Please express everything from the line containing "The image size is (1193, 712)." down to the end of the records as a two-column CSV with the headers input and output. Use one row per record, put its text under input and its answer under output, quote each field, replace line breaks with spaces, and leave the pictures out.

---------- SUPPLIED INFORMATION ----------

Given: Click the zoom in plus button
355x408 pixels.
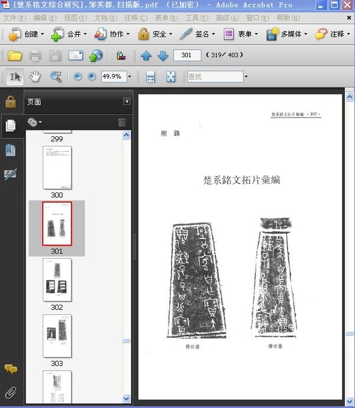Looking at the screenshot, I should click(92, 77).
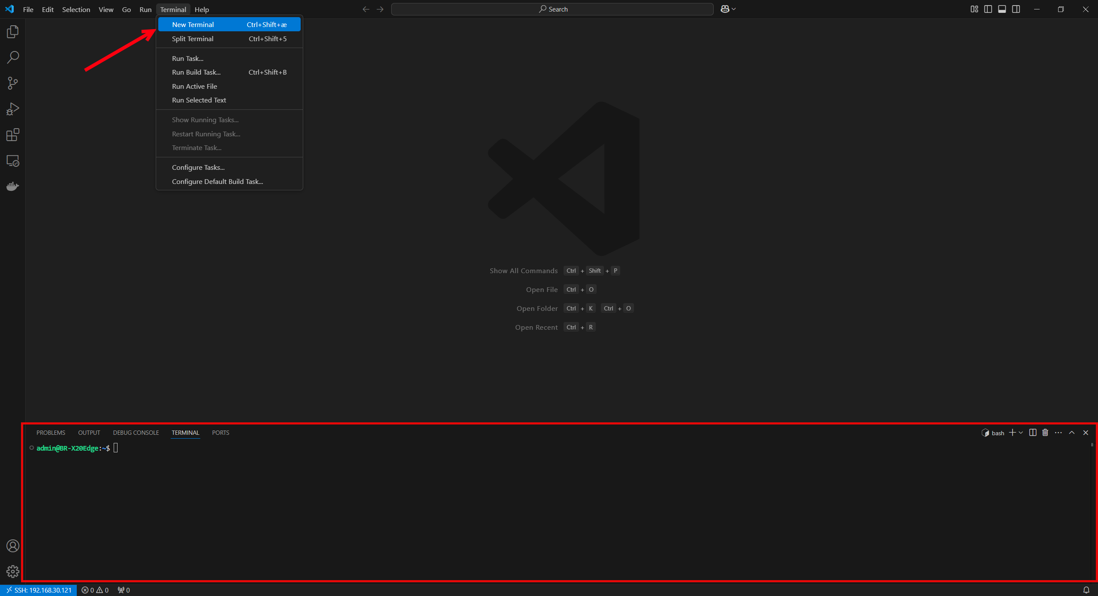Screen dimensions: 1098x596
Task: Switch to the PROBLEMS tab
Action: (51, 433)
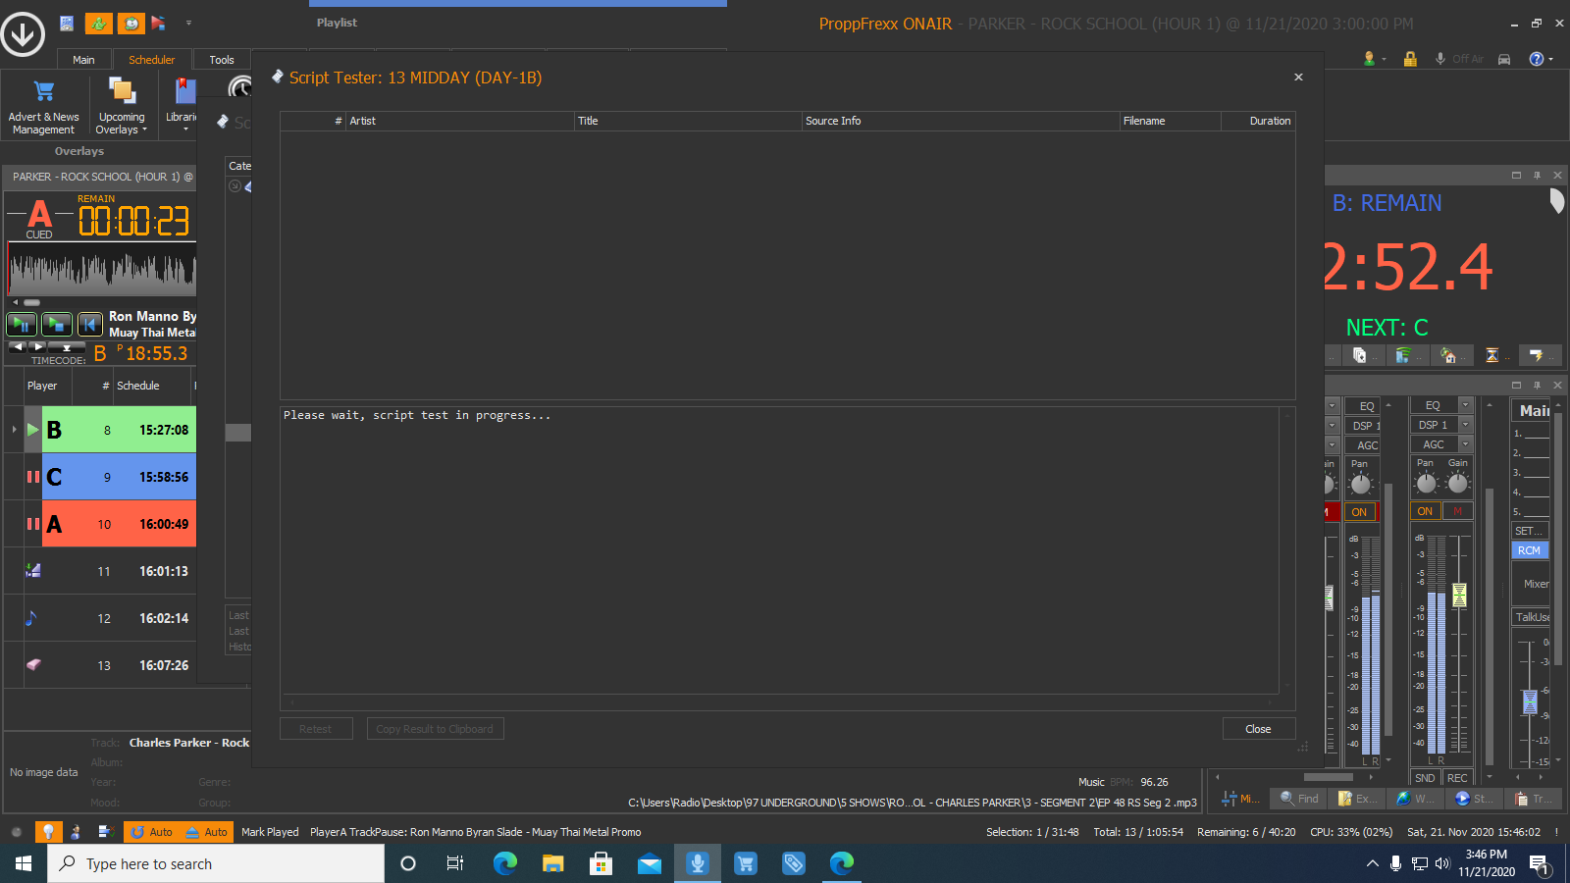The image size is (1570, 883).
Task: Toggle the RCM button in mixer
Action: [1529, 550]
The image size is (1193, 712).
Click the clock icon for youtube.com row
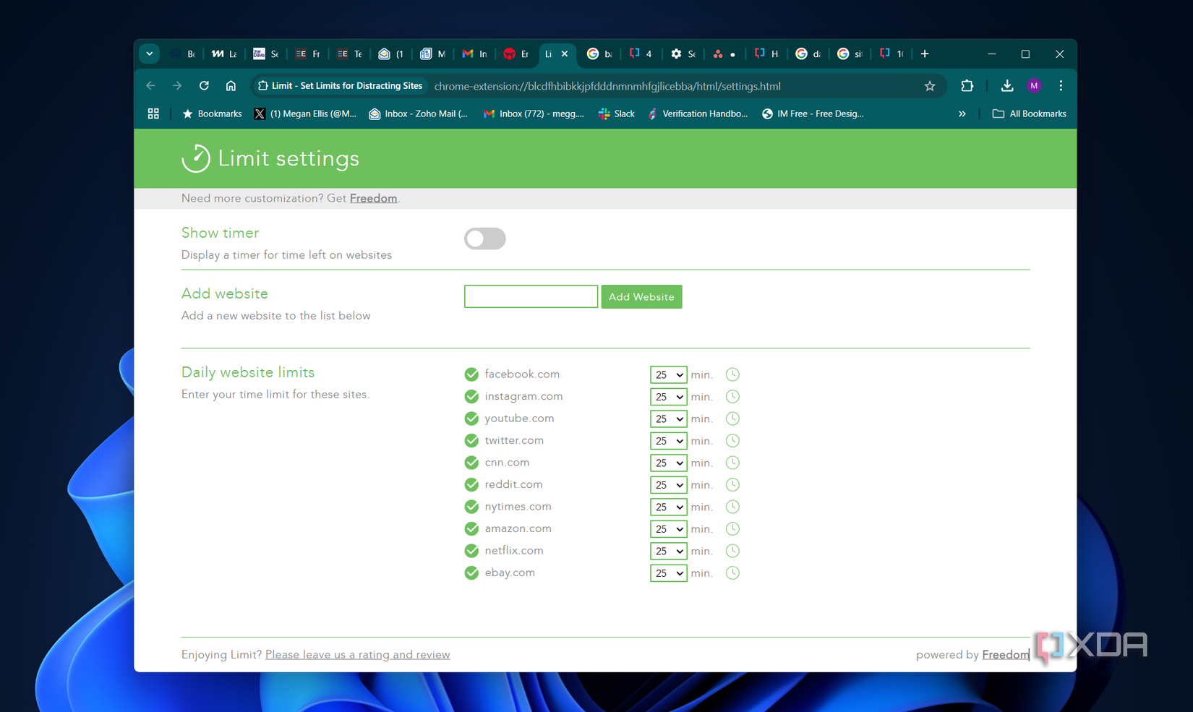tap(732, 419)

----------

*ANSWER IN FULL:*
input,output
"The image size is (1193, 712). Click the clock icon for youtube.com row","tap(732, 419)"